How does Ray Train handle distributed PyTorch training and what does the training function need to do differently? Ray Train wraps the standard PyTorch DDP (DistributedDataParallel) setup in a framework that handles worker launch, NCCL initialization, and fault-tolerant checkpointing. The training function runs on each worker independently; Ray Train provides utilities to make it distributed: train.get_dataset_shard('train') returns the shard of the Ray Dataset assigned to this worker; train.torch.prepare_model(model) wraps the model in DDP and moves it to the correct GPU device for this worker; train.torch.prepare_data_loader(loader) adjusts the dataloader for the worker's local batch; train.report({'loss': loss.item(), 'epoch': epoch}, checkpoint=checkpoint) reports metrics and checkpoints to the Ray Train coordinator. The training function itself doesn't need to know how many workers exist or manage process groups — Ray Train handles all of that. The key difference from single-GPU training is that gradient synchronization happens automatically through DDP, so each loss.backward() call synchronizes gradients across all workers before the optimizer step, and the effective batch size equals per_worker_batch_size * num_workers.

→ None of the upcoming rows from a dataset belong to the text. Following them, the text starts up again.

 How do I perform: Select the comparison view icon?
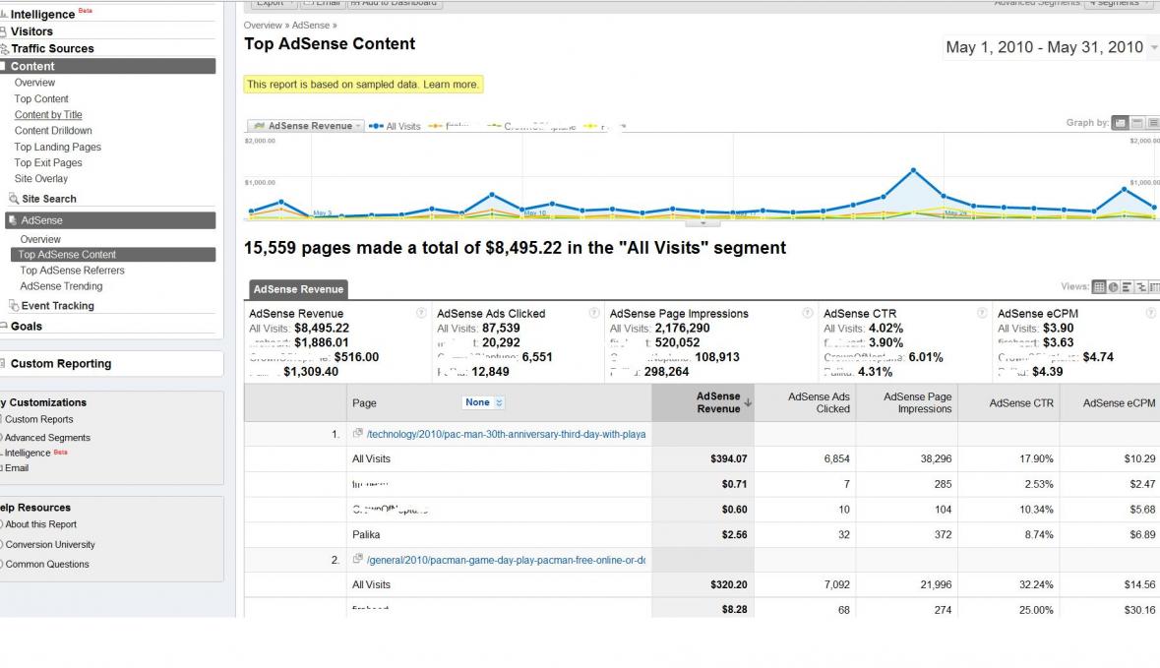pos(1140,287)
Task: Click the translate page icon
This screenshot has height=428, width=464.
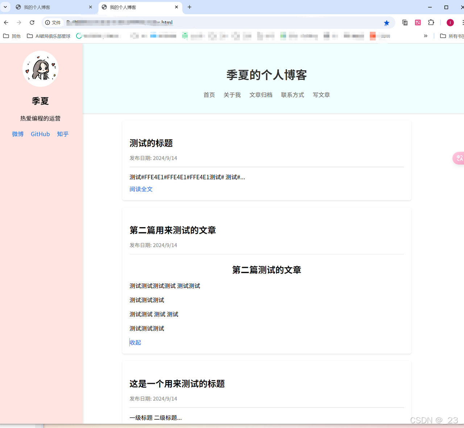Action: coord(418,22)
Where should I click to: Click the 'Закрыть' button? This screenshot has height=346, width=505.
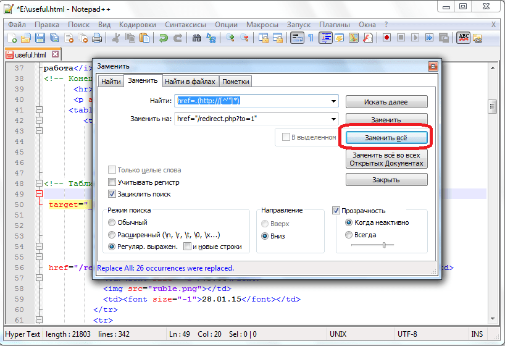click(x=386, y=180)
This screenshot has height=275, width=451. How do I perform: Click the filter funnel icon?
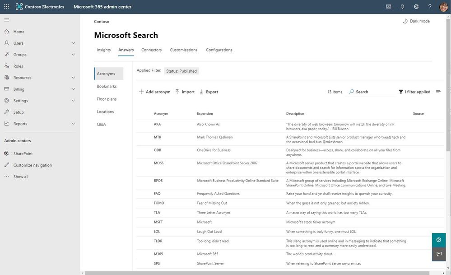(x=401, y=92)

How do you use Ray Serve for production LLM inference and what makes it suitable for that use case? Ray Serve addresses three core challenges of LLM inference at scale: model memory (large models require multi-GPU serving that actors naturally support), request batching (continuous batching of variable-length requests improves GPU utilization), and auto-scaling (LLM inference demand is bursty and requires scaling from zero to hundreds of replicas). A Ray Serve LLM deployment uses @serve.deployment(ray_actor_options={'num_gpus': 2}, autoscaling_config=AutoscalingConfig(min_replicas=1, max_replicas=20, target_ongoing_requests=5)) to declare a 2-GPU actor that scales based on queued requests. vLLM is the most common LLM serving backend integrated with Ray Serve: vLLM handles continuous batching and paged attention internally, while Ray Serve manages replica count, request routing, and health checking. For multi-model pipelines, Ray Serve's bind() API composes deployments — a router deployment receives requests, calls a classifier deployment to determine which model to use, and routes to the appropriate model deployment — all in a single Ray application with shared resource management and unified observability.